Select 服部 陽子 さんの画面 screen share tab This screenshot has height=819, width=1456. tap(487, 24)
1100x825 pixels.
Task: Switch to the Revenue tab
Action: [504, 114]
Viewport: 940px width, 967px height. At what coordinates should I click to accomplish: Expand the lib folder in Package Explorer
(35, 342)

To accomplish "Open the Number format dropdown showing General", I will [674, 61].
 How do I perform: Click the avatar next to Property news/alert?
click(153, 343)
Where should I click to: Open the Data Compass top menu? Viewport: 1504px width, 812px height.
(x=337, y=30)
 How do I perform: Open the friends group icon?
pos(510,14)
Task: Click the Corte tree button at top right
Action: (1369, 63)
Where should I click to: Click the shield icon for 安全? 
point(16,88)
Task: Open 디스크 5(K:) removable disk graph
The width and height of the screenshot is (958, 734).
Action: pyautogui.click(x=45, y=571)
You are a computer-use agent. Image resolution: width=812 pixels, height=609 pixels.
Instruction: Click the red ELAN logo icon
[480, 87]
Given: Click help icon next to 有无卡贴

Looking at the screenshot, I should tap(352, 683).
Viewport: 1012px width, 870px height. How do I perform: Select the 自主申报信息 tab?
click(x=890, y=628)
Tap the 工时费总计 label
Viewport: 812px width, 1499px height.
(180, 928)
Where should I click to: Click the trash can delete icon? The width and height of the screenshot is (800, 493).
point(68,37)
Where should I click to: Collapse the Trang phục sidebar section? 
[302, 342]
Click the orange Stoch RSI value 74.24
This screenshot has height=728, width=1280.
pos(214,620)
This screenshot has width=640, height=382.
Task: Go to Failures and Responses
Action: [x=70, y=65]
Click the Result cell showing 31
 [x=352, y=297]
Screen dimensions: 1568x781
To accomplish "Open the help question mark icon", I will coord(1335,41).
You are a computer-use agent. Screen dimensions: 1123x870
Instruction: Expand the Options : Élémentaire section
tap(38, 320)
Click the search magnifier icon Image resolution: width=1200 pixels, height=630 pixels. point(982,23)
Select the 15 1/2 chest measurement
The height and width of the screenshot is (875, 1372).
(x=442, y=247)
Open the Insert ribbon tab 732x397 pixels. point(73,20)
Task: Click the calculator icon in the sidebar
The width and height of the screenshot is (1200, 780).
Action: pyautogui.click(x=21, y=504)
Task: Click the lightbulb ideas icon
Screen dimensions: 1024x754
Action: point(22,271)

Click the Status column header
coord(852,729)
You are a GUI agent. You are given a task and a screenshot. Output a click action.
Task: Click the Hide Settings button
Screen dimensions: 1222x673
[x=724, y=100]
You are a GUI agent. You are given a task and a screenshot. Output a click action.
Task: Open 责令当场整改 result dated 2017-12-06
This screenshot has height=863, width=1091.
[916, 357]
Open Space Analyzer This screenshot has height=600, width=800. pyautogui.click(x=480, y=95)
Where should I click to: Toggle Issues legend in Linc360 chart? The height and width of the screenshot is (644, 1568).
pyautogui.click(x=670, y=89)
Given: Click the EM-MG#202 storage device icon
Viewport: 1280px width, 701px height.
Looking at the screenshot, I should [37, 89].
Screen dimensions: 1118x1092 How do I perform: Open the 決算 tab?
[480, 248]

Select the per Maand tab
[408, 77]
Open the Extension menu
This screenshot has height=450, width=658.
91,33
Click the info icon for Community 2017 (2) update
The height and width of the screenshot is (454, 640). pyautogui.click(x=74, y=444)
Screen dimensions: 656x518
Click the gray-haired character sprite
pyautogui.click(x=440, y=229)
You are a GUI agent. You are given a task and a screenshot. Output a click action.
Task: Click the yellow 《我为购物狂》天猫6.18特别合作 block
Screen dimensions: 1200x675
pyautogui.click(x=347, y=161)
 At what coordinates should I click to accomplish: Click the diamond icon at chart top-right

= = =

## PROMPT
Quote the stretch of the listing from its start through the line containing "Action: [504, 114]", including both ends.

## ANSWER FOR THE TASK
Select 服部 陽子 さんの画面 screen share tab This screenshot has height=819, width=1456. tap(487, 24)
1100x825 pixels.
Task: Switch to the Revenue tab
Action: [504, 114]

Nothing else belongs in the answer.